The only poetry worth a damn anymore is doggerel anyway.
2:41 pm
Where is the DeRusha thread?!?! I have a tie exactly like he wore to the PHC movie thing, and I also get compliments on it ever time I wear it. Which is as often as I can once I learned he had a cool tie just like me!!!! But no movie stars gushing over me (yet). Never seen him on the news though, don’t watch the news on TV. When I had infants I was found myself watching that Saturday thinkg on KARE when Frank was on that – I personally found him to be like watching a big dumb log talk about himself. I have no idea what he is like in person, if that fits, but I don’t really care, either. Why would anyone care about these people? That just perpetuates the news as personality thing, when shouldn’t the news be about news? and what is news anyway…ok, enough for me, going to go look at my tie now
2:42 pm
For the syllogistically impared:
Ditty is to Frank and Amelia as The Second Coming is to Dexter Filkins.
2:56 pm
I too do enjoy
th haiku from MNSpeakers
like an August eve
3:00 pm
poetry can sing
not happy talk or chit chat,
but dreams of summer
3:20 pm
I find the local news fluffy and quite embarrassingly provincial in its fixation on “the local angle.” God knows, genocide in Rwanda, tidal waves in Indonesia, etc. are of no interest whatsoever unless a Minnesotan was involved–or a brother of a mother’s cousin who once lived in Minnesota.
I especially am grossed out by the banal (”folksy”) small talk, especially about their families…and they DO “foxify” topics, all the time: Is YOUR house at risk of spontaneous combustion? It could happen to you, more at 10! And then the story is about that well-known killer, dryer lint.
3:41 pm
damn lying squirrels
they told me they were my friends
then they stole my skin
*snap* *snap* *snap* *snap*
4:16 pm
There once was an anchor named Frank
Whom cohort Amelia liked to spank.
But such play when it gets out of hand
Can result in a five piece band
And ratings they can take to the bank.
4:41 pm
WCCO too full of itself? That’s a GOOD QUESTION™.
—: Last night after a story on men getting post partum depression, Frank and Amelia had to mention what a good dad Frank is.
When I saw that last night, I found myself actually pining for the (regularly scheduled) “unscripted banter” betwixt Amelia and Don. It is a sign of resignation that I no longer wish they didn’t have the banter at all, like I did when they first started it (right around the time somebody thought it was a good idea to spoonfeed us “In the Know™.”)
Also, when Frank told Paul they were going to cut his time in half tomorrow, Paul should have bitchslapped him.
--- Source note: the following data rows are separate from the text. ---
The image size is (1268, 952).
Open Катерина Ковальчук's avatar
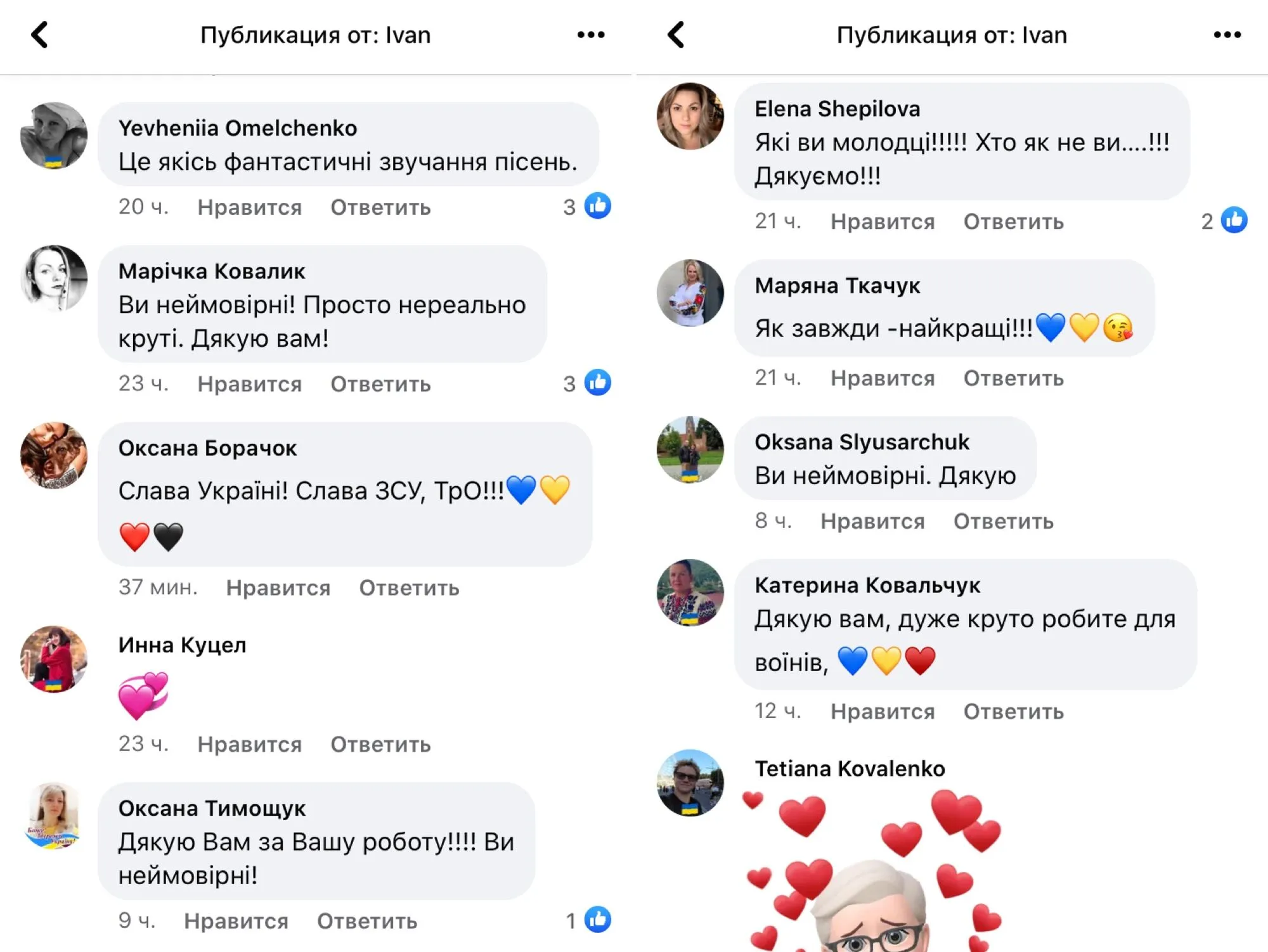[x=690, y=593]
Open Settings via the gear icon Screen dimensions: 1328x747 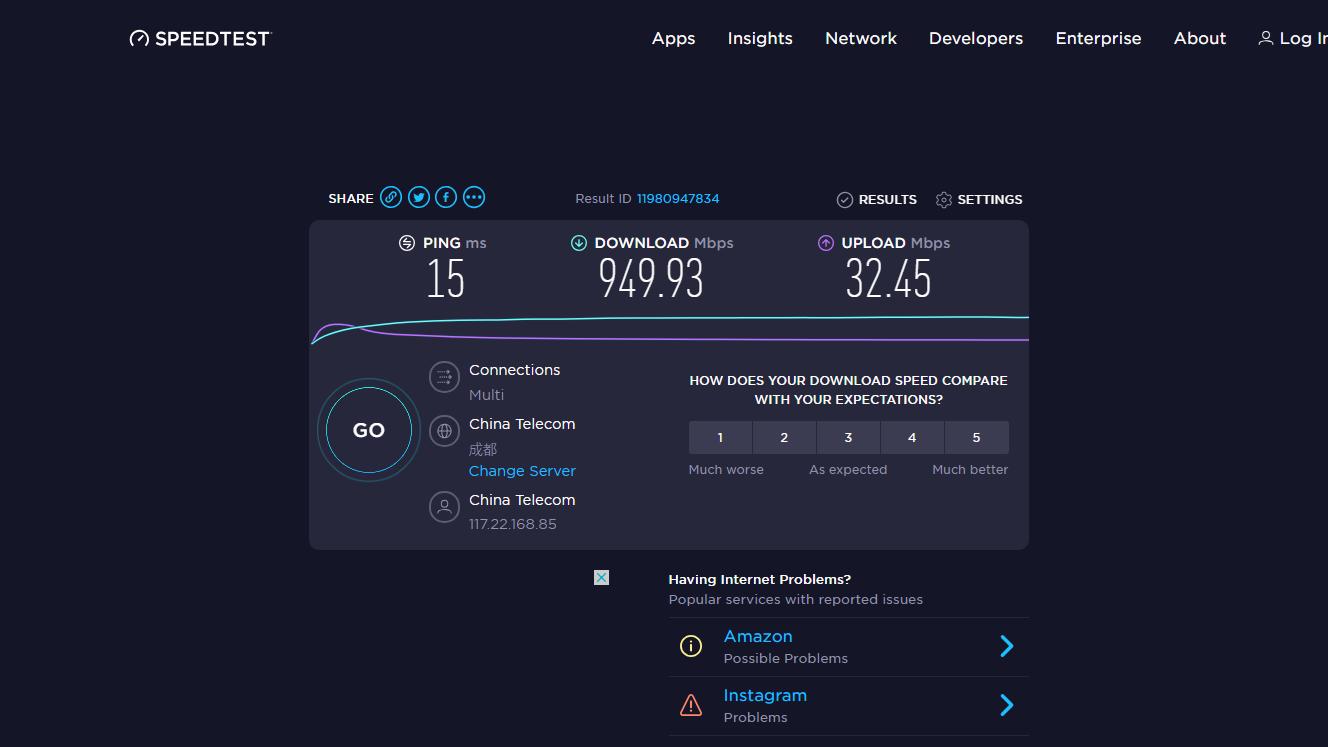tap(943, 199)
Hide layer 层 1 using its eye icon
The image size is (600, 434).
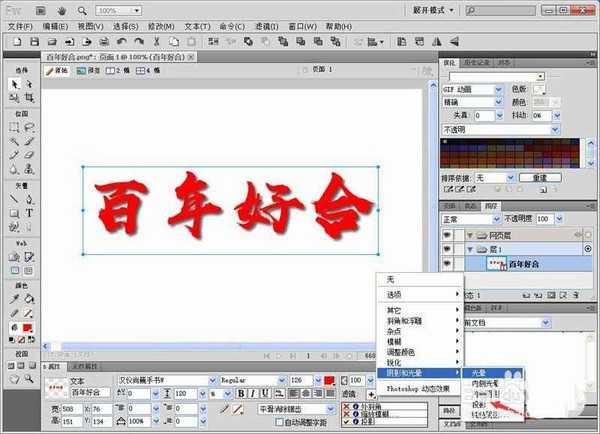448,249
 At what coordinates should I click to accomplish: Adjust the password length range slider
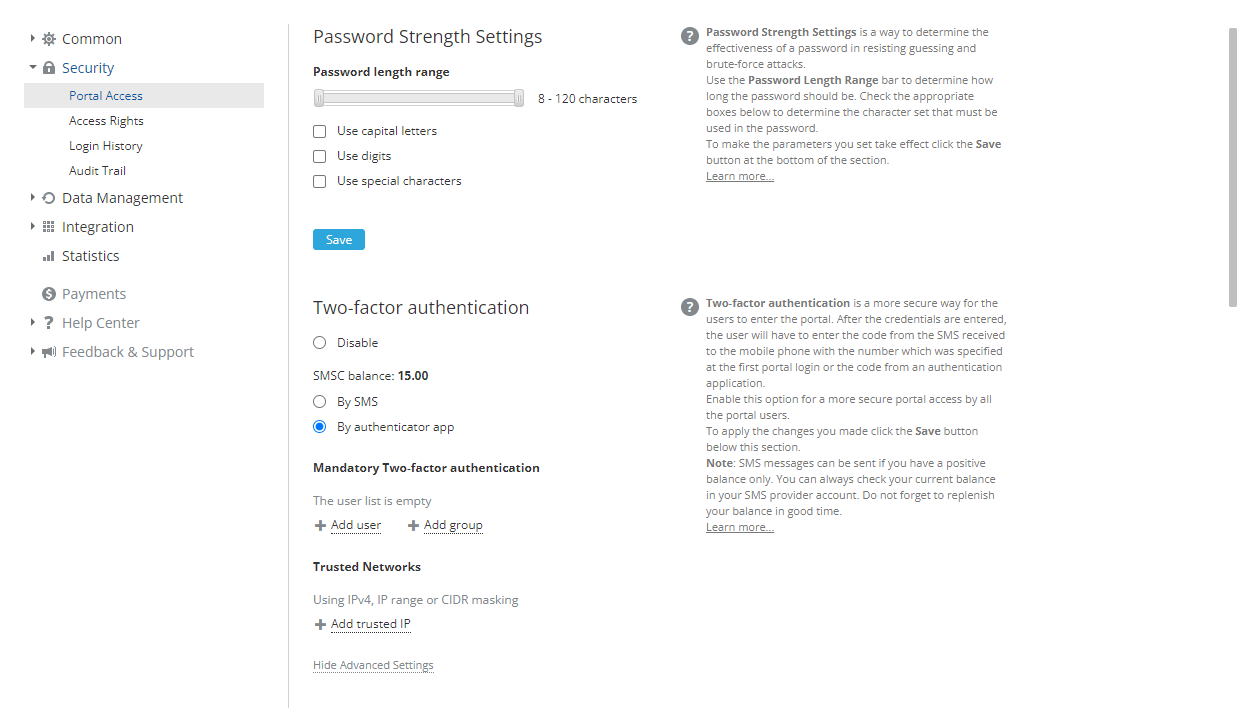point(418,97)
Weather is where the MONEY is, clueless anchorperson!
5:37 pm
Who on earth wrote that poem, he or she is worse than the meerkat parents… the poem is not funny and is completely baseless. so what if they talk about crap like that … it takes up like what 4 seconds, its just interactions that get us more involved in the newscast … what a waste of time… just like me writing this response, but i enjoy it … as i wcco! yeah!
5:37 pm
Who on earth wrote that poem, he or she is worse than the meerkat parents… the poem is not funny and is completely baseless. so what if they talk about crap like that … it takes up like what 4 seconds, its just interactions that get us more involved in the newscast … what a waste of time… just like me writing this response, but i enjoy it … as i wcco! yeah!
5:45 pm
I don’t know why or how it was posted twice…fyi
7:26 pm
I think they should make DeRusha one of the anchors…but then we wouldn’t get his fun reports.
9:10 pm
Why do fewer and fewer people watch and trust the news these days? Gee, I don’t know. The headline for this on my RSS reader was actually “Penguins Die in Crash, Octopus Injured.”
To borrow a phrase that usally follows my golf swing, you have got to be fucking kidding me.
9:35 pm
Thanks Ingrid. That’s very nice. If my bosses read this: I could report and anchor.
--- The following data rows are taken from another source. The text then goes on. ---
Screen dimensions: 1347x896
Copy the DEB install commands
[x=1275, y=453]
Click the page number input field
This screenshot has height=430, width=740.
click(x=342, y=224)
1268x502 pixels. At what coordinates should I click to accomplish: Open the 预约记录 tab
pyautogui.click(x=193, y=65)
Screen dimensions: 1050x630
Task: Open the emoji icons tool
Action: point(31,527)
Frank and Amelia are real pros… and I’m sure they struggle with getting the balance right of being real people and reacting to stories, and not being too icky personal. The best anchor teams are together for years. They’ve only been together on the desk for a month or so.
10:31 am
I am a big fan of WCCO but having husband and wife share family moments with us on a regular basis is TOO MUCH. Bring Don SHELLY back to the 6 pm news!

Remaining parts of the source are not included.